However, these discrete efforts “should be evaluated across integrated processes from an investment perspective to ensure ROI,” says Andrew Alpert, managing director with Pace Harmon.
Incorporate business outcomes
“A look at the total value will include impact in three areas,” says Edwards. IT leaders should incorporate strategic impact (e.g., revenue growth, lifetime customer value, time to market), operational impact (e.g., productivity improvements, scale, operational efficiencies), and cost impact.
Look beyond cost savings
“While the business cases for technology projects have most recently been heavily focused on cost savings, organizations that make strategic and operational impact their objective consistently achieve higher returns across all dimensions,” says Edwards.
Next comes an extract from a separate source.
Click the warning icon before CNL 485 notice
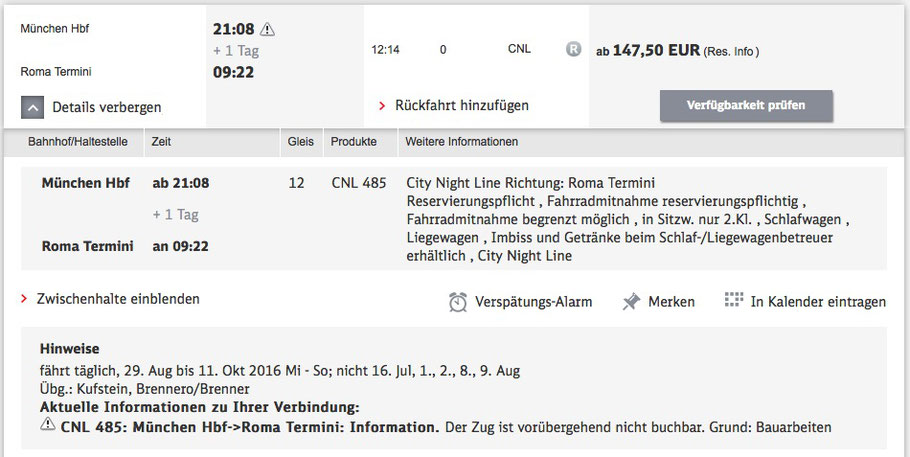47,427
Be sure to include those in the digital transformation metrics.
Don’t forget to include the digital transformation of IT itself. “Digital transformation initiatives should help identify new possible requirements for technology vendor relationships based on new available capabilities, such as agile collaboration with providers driving faster delivery times,” says Caplan.
Use metrics to review and adjust regularly
“On a periodic basis, perhaps quarterly, a check should be made to determine whether there are signs that [projects are] having the type of impact anticipated or [are] contributing in an unintended manner,” Edwards advises. When a project is falling short, IT can make changes. “If business requirements have changed, sufficient learning has been gleaned from the project, or it is determined the project will not deliver results, the project may be terminated.”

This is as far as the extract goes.